Stop 8: The 1916 Ford Garage
Who would have thought that the Ford Motor Company’s Model T showroom on Live Oak Avenue with its uneven floors, wobbly tables, and eclectic demeanor would have another life many decades after it was built by Ford Motor Company in 1916? Remember that World War I was in full swing during the year the Ford garage and showroom were built although the US did not enter the war until 1917.
Gazing at Kafe´Kokopelli and her two neighbors to the east, Rolando’s Cigar Lounge and American Pizza Oven, note that the front of the building on Meridian was the car show room and sales offices until the 1970s. The back of the garage hosted service bays and mechanics. Mack Clyde Autrey sold many early Ford vehicles of various models and advertised weekly in the newspapers. He and his family eventually established Ford dealerships throughout Florida. (Several photos of advertisements).
When Ford opened a new location on the outskirts of town, the building hosted various businesses over time.

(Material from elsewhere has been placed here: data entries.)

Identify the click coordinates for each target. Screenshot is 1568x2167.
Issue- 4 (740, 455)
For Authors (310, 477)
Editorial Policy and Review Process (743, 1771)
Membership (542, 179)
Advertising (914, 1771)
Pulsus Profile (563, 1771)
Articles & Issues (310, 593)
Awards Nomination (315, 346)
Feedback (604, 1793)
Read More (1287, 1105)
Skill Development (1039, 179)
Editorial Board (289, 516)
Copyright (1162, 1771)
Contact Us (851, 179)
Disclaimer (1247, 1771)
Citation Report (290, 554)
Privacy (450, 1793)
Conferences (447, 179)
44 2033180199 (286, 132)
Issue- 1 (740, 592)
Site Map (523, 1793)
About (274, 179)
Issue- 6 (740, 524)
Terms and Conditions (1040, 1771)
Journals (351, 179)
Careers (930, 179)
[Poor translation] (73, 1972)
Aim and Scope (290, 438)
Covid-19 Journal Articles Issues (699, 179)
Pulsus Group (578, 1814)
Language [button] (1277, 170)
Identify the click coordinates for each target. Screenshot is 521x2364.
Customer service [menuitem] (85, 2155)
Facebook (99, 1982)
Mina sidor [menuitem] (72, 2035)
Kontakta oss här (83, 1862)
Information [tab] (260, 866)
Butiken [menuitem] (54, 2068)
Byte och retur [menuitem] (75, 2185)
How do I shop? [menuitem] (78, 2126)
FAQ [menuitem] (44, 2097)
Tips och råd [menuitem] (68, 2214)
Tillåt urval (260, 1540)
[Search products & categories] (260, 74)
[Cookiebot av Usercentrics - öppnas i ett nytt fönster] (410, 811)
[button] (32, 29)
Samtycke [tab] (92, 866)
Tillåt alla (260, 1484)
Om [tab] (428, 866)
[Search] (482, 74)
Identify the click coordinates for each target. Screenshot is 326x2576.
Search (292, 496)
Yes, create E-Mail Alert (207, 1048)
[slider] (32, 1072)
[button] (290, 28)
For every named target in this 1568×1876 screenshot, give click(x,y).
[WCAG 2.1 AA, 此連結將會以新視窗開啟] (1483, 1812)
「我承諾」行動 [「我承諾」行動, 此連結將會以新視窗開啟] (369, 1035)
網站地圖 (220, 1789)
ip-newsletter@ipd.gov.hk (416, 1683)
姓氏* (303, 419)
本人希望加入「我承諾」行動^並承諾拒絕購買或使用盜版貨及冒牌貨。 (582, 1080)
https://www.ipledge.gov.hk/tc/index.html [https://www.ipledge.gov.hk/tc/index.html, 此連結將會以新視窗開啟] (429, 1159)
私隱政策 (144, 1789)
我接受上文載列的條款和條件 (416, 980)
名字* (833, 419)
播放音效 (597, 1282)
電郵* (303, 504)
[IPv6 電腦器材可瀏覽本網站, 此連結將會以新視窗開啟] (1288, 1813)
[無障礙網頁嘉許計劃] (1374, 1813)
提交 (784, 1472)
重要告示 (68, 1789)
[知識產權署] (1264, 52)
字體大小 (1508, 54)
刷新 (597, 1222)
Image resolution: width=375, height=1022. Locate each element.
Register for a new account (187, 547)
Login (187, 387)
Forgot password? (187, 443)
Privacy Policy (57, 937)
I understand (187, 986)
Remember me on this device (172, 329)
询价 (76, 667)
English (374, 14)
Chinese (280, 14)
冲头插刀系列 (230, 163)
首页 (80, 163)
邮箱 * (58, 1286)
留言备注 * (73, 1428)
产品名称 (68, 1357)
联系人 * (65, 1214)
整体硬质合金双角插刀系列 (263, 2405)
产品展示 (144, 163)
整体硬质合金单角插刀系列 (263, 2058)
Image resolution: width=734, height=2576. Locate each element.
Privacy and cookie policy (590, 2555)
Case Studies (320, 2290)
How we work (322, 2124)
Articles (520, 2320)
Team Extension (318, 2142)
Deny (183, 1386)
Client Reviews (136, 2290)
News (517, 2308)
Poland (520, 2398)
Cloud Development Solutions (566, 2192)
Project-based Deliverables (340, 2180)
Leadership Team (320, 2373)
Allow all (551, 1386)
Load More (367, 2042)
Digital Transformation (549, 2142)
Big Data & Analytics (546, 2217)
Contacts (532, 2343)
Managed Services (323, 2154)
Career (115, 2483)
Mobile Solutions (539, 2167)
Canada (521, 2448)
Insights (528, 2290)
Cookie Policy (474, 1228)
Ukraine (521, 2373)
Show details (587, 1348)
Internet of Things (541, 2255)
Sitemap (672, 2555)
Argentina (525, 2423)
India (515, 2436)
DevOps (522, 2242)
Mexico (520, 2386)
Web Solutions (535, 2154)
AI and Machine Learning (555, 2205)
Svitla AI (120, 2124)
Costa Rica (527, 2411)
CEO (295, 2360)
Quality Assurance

In 1997 the space was converted by community member and stylish designer entrepreneur, Gail Greenfelder and her husband Glen Greenfelder, a lawyer in Dade City, into a 150-seat restaurant with two banquet rooms, the Cypress Room and the Citrus Room. Creatively entitled Kafe Kokopelli, a moniker derived from the southwest Native American Indian God, it has a huge following some twenty-five years later. Kokopelli was the flute player and God of Fertility, believed to provide seeds for planting in the Spring in order to foster a plentiful harvest. Two other spaces were carved out of the old garage that house the lovely spaces occupied by Rolando’s Cigar Lounge and American Pizza Oven Dade City which also have great histories!
In the early years of the automobile, rivalry was ongoing in Dade City as Highland Motors, Clark’s Dodge, Hutton Motors, Pasco Motors, Casey Motors, Dade City Nash, L.S. Ferguson’s Jewett vehicle, Brooker’s Star Six Vehicle, William’s Dodge Motors, and Dial’s Hudson shop opened shops, to name a few. A new culture was born and citizens had enormous interest. Many of the shops also sold replacement engines, various brands of tires and did mechanical work. The newspapers had competitive advertisements with deals posted in the local newspapers. Ford was known as Dade City Motors and Chevrolet was Pasco Motors and their efforts were increasingly rivalrous as the population was growing accustomed to automobiles as a replacement for horse and wagon.